---------- DATA PROVIDED
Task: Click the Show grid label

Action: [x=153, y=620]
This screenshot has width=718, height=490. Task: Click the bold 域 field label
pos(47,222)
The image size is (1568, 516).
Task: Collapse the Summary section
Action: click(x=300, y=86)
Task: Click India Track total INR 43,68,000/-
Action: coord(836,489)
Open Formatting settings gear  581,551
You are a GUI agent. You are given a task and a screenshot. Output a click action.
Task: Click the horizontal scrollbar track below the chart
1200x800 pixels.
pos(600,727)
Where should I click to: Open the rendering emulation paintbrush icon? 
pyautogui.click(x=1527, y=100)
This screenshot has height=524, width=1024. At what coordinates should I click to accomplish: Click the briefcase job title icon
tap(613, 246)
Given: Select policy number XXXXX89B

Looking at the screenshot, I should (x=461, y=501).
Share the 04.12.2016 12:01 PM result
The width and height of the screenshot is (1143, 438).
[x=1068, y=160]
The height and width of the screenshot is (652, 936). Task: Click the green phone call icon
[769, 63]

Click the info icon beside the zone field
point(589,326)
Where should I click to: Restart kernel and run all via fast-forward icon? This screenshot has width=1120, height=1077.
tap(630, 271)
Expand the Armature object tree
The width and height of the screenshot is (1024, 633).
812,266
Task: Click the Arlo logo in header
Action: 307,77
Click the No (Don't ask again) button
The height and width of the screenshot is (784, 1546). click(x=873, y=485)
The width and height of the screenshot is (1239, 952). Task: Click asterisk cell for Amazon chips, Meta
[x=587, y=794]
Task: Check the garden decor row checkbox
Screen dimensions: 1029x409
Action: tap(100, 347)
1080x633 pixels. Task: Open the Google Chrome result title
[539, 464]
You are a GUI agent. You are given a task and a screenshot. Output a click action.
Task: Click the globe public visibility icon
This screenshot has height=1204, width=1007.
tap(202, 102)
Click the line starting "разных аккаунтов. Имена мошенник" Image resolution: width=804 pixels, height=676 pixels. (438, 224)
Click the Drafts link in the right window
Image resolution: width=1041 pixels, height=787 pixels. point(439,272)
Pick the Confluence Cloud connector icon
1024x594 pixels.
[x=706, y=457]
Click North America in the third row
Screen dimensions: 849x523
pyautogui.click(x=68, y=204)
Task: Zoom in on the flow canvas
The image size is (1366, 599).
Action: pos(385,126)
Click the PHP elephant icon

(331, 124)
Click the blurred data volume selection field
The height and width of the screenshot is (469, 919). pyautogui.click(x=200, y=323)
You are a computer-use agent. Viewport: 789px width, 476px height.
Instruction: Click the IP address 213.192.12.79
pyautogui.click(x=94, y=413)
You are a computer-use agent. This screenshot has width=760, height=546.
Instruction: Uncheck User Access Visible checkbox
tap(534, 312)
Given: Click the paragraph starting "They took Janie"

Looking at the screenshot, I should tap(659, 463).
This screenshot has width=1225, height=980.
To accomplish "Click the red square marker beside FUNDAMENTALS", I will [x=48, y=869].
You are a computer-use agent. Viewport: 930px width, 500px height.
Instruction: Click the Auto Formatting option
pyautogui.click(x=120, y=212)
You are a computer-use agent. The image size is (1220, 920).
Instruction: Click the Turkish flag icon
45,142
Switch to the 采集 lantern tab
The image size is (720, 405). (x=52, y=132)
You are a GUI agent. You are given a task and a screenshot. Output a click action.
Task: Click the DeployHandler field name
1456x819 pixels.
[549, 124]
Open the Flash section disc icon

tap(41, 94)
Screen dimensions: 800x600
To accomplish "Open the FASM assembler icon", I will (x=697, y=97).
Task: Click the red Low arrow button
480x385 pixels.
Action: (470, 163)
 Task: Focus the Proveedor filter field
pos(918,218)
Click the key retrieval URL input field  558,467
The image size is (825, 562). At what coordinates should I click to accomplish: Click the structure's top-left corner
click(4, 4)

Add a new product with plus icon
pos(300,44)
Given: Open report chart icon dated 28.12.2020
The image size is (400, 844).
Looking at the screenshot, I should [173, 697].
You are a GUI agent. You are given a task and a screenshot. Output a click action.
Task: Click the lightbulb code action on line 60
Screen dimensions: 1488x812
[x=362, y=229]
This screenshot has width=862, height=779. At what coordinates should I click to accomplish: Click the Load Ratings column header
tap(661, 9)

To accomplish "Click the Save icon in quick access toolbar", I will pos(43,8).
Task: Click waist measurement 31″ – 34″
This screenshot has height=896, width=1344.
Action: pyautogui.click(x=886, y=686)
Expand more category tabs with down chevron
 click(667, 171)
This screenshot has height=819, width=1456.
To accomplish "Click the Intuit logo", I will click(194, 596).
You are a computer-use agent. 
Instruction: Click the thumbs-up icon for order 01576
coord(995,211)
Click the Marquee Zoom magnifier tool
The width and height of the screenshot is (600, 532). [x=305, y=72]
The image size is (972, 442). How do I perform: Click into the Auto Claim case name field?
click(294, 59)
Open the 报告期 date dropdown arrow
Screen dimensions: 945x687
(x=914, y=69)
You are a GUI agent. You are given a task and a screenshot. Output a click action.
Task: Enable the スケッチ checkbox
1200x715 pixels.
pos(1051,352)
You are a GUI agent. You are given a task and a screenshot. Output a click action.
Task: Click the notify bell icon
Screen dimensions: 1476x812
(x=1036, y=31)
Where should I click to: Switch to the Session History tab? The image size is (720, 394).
--------------------
* **TO DO**:
The answer is the lines above between the line holding "This screenshot has height=524, width=1024." and the line holding "Expand the Armature object tree", inclusive, each written out exactly, and no others.

* **OUTPUT BELOW**:
This screenshot has height=524, width=1024. At what coordinates should I click to accomplish: Click the briefcase job title icon
tap(613, 246)
Given: Select policy number XXXXX89B

Looking at the screenshot, I should (x=461, y=501).
Share the 04.12.2016 12:01 PM result
The width and height of the screenshot is (1143, 438).
[x=1068, y=160]
The height and width of the screenshot is (652, 936). Task: Click the green phone call icon
[769, 63]

Click the info icon beside the zone field
point(589,326)
Where should I click to: Restart kernel and run all via fast-forward icon? This screenshot has width=1120, height=1077.
tap(630, 271)
Expand the Armature object tree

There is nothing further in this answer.